At the age of 13 young people would be able to be much more involved in deciding where and what they wanted to study than at the age of ten. A new network of 14 to 19 colleges would be much easier for employers, particularly small and micro businesses to engage with on a consistent basis, providing work experience, mentoring, projects and careers advice. There would be risks, not least that colleges specialising in engineering, technology and construction would be full of boys: but politicians, policy makers, school and college leaders and employers cannot shy away from the gender segregation in the labour market any longer. Society needs more female engineers and male primary school teachers.
This three-tiered model – children’s centres/nursery schools for children from 0 to five; junior schools for children aged 6 to 13; and colleges for young people aged 14 to 19 – would be a fundamental change to our school and college system and would of course meet with strong resistance.
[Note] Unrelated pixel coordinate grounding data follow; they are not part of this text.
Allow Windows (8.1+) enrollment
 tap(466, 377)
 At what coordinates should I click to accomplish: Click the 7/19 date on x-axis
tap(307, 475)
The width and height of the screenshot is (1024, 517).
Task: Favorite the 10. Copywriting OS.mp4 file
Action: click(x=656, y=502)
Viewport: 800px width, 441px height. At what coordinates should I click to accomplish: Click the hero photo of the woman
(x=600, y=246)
The teaching profession and their unions are unlikely to be enthusiasts and will argue that young people should not narrow their options by specialising so early in life. But it is surely better for all young people to reach 18 with the skills and qualifications to go to university or take up an advanced apprenticeship, even if they will have to retrain for roles that have yet to be created later in life. It is far better to be able to adapt to change from a position of career success than from insecure, low paid, low skilled work.
Adapting buildings would be difficult and require significant investment which the Treasury will be very reluctant to provide. However, the Treasury needs to be forced to face up to the fact that doing more of the same is not the answer to the UK economy’s fundamental weaknesses of low productivity and skill shortages, and that freedom of movement will not be a solution to recruitment problems for much longer after Brexit. With the economic uncertainty caused by the referendum result, now is the time for bold thinking.
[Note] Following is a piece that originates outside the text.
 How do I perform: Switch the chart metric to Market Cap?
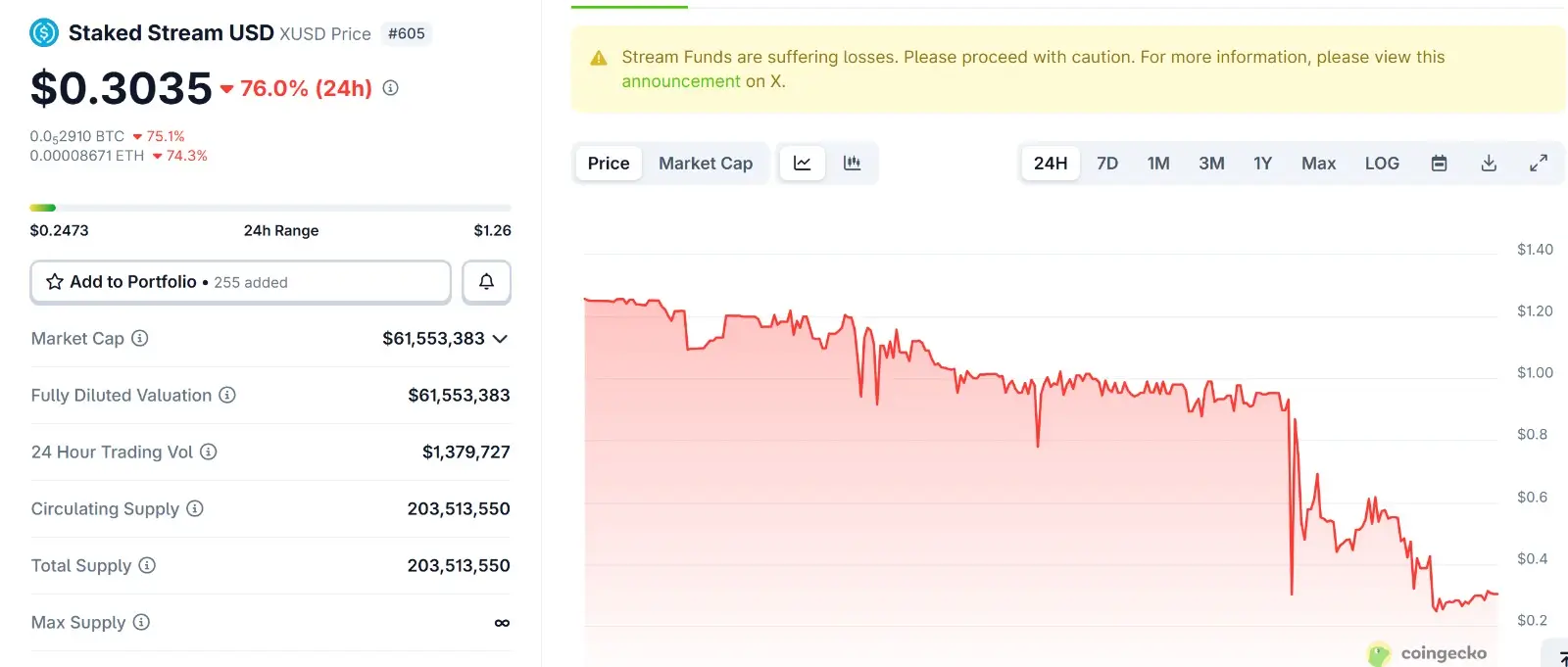(x=706, y=163)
Labour MPs, city mayors and council leaders are best placed to challenge Treasury thinking. Together with major employers, small business leaders, head teachers, college principals and university vice chancellors, they need to ask searching questions about how their local education system should be changed. Now budgets for skills are being devolved to elected mayors in new combined authorities, further education will be reviewed in their cities. Fundamentally redesigning the structure of our schools and colleges will provide an opportunity to configure new institutions to meet the requirements of business, industry and public services in different regions: what is needed in the West Midlands will not necessarily be appropriate in Devon and Cornwall.
Education is fundamental to the left’s core purpose. Labour won large majorities under Attlee, Wilson and Blair because they offered working people a vision of a better future for them and their families. As importantly, they showed how to get there: education reform was right at the heart of our manifestos in 1945, 1964 and 1997. Labour needs to rediscover a passion for ‘education, education, education’ to enable current and future generations to adapt and thrive in the digital economy of the 21s century. Reforming our school and college system so every young person can have a successful career would be a good place to start.